## Exercise directions
Where does the string "agent" appear in the listing below? Copy every line where it does.

## Entries supplied
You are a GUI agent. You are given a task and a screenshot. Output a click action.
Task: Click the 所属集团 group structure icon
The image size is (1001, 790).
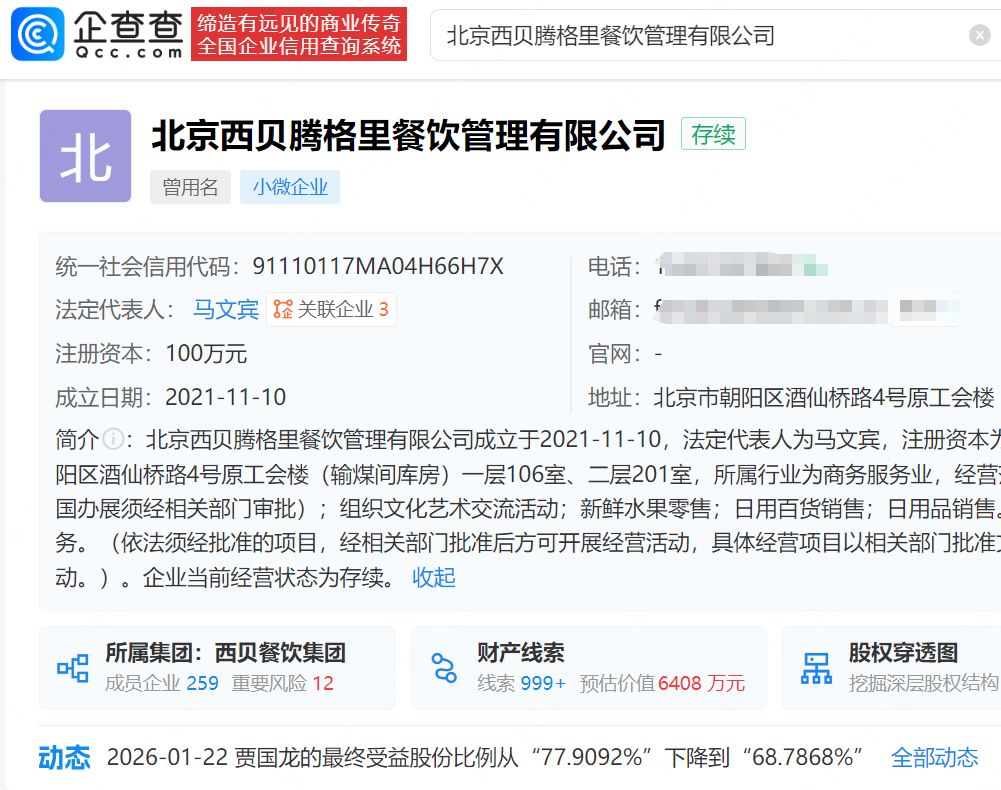pos(72,668)
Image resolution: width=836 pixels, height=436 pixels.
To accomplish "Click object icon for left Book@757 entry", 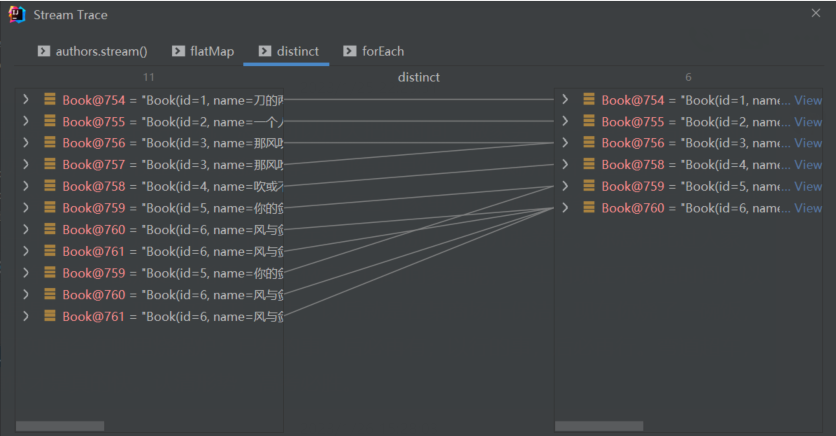I will point(49,164).
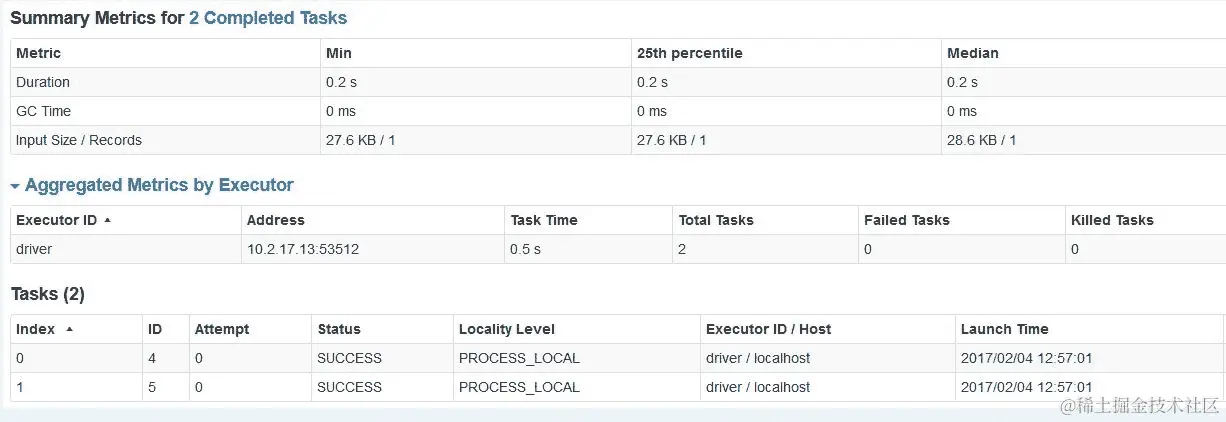
Task: Click the Median column header
Action: [973, 53]
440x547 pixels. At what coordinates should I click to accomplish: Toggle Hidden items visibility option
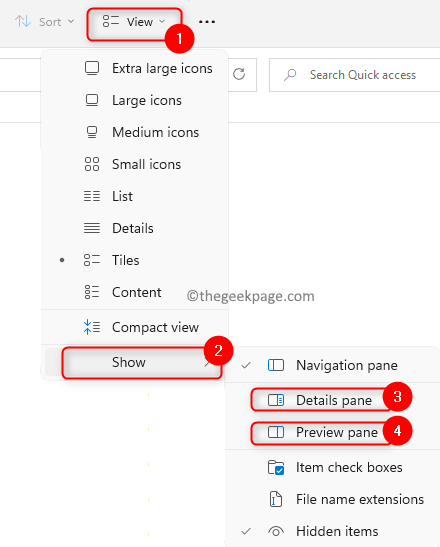(x=333, y=531)
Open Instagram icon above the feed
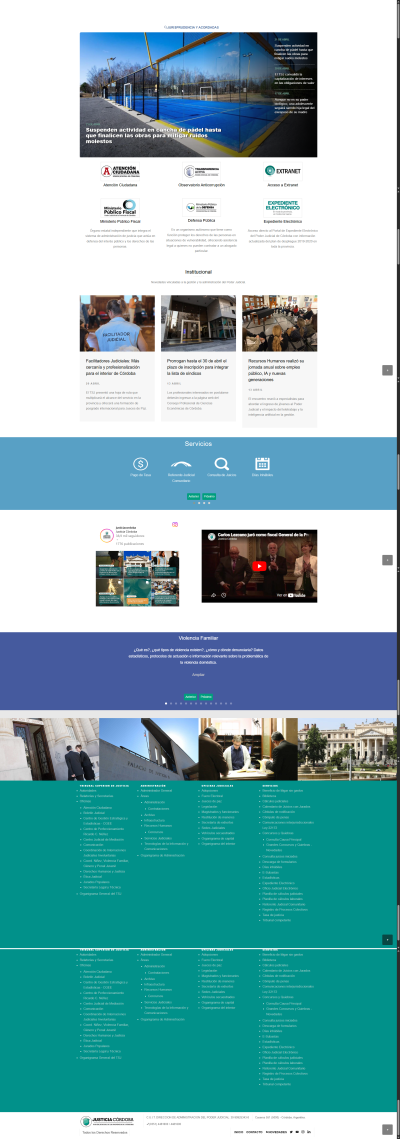 (x=174, y=524)
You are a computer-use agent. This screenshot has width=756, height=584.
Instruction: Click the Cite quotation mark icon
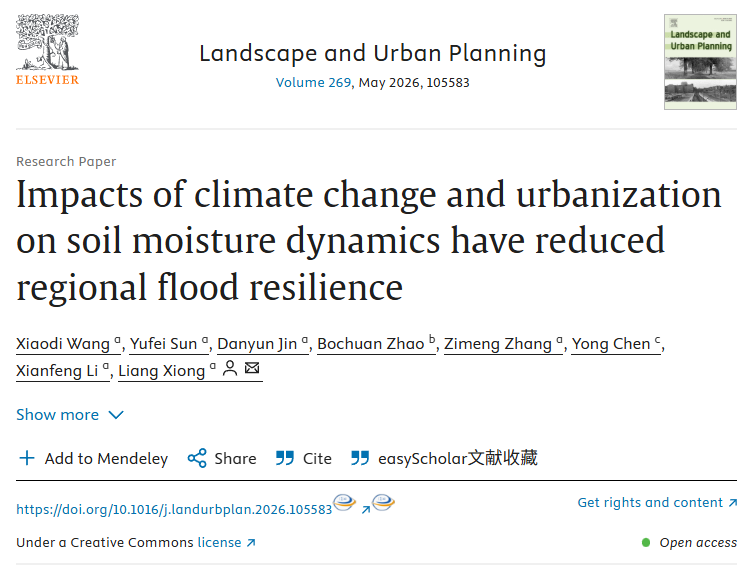point(285,458)
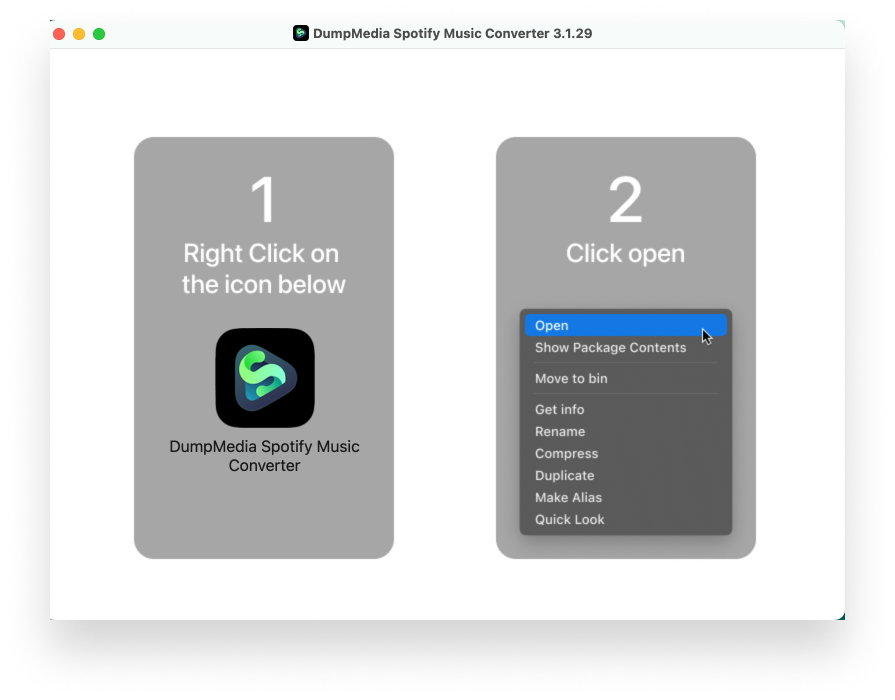This screenshot has height=700, width=895.
Task: Choose Show Package Contents from the menu
Action: (611, 347)
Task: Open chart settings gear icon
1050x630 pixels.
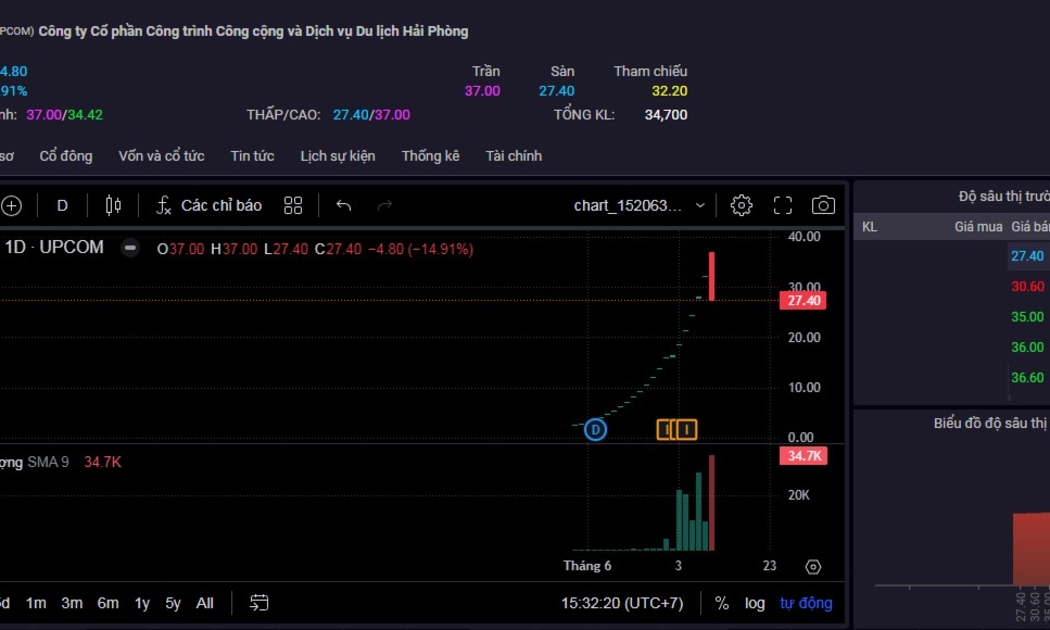Action: (x=741, y=205)
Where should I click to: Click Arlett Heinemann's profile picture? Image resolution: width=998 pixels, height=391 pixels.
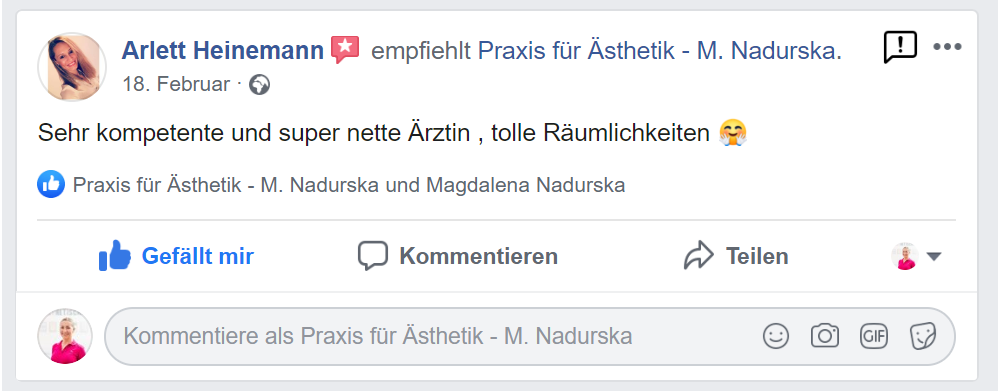(72, 67)
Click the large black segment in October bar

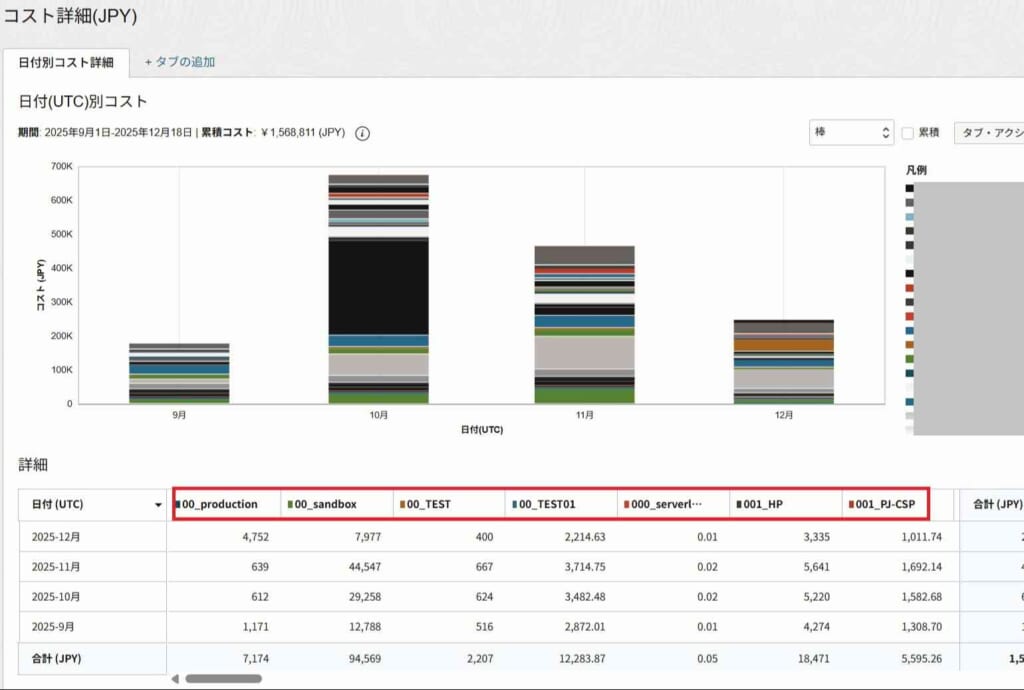[379, 285]
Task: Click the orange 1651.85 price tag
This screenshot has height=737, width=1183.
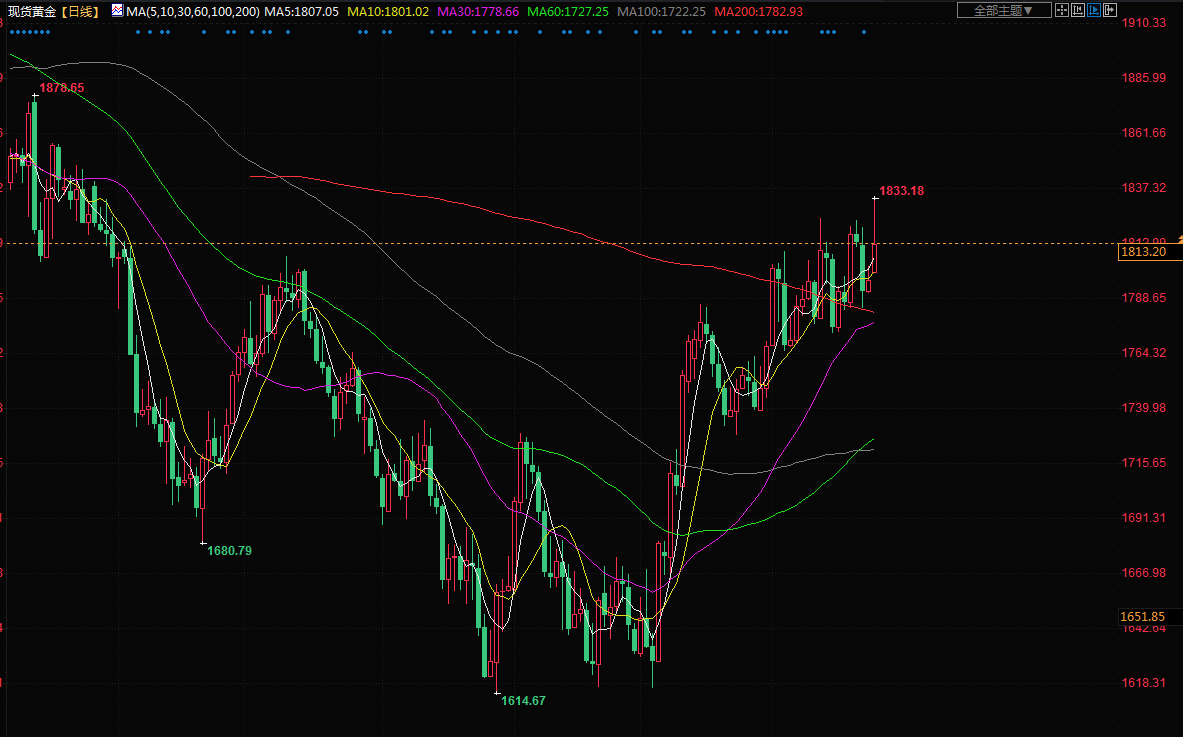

## Output of the task
You are a GUI agent. You are given a task and a screenshot. Output a click action.
You are a computer-use agent. This screenshot has width=756, height=584.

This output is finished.